Task set
- a) Answer these questions about the lakeFS forum thread:
(i) Which two file paths did Vino try that did not work?
(ii) What does Vino want to do with the file from main?
(iii) Which Spark function does Vino ask about using instead of Python's open()?
- b) Write the next part of the lakeFS forum thread, picking up after its last message.

— Start Text section —

Hi, for the lakefs running on a docker instance, w...
# help
u
Hi, for the lakefs running on a docker instance, what is the filepath one should use to access the files (using python) ? I tried local://demo-repo/main/example.csv and lakefs://demo-repo/main/example.csv but both of them don't work. I have storage namespace as
local
u
Hi @Vino, Great question. I am trying to understand what you are trying to accomplish?
u
Hey Shimi. I'm trying to read file from main, modify the file and write the modified file to a new branch.
u
Quick question. Is it because the underlying file system with LakeFS is distributed (like HDFS) I'm not able to read the file with python open()? Should I use spark read.csv() instead?
u
Hey @Vino, will you please share the command you are trying to run?
u
Simply modify the original file you uploaded to main and recommit it to the branch.

— End Text section —
— Start Data extract —

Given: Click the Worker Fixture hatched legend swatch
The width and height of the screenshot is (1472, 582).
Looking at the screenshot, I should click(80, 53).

— End Data extract —

Answers by task
- a)
(i) local://demo-repo/main/example.csv and lakefs://demo-repo/main/example.csv
(ii) Read it, modify it, and write the modified file to a new branch.
(iii) read.csv()

- b)
u
Let me try and explain
u
@Yoni Augarten
Copy code
with open("<lakefs://demo-repo/main/example.csv|lakefs://demo-repo/main/example.csv>") as fp:
    data = fp.read()
u
I get
No such file or directory
error
u
@Vino, to access files in lakeFS you can't simply use Python filesystem commands. You need to install and use the lakeFS Python client.
u
Lakefs works in form of comparing one file with changes that have been made, so once you added the file to a branch and committed, go ahead and make some changes in that same local file and upload and commit again
u
Does this answer your question?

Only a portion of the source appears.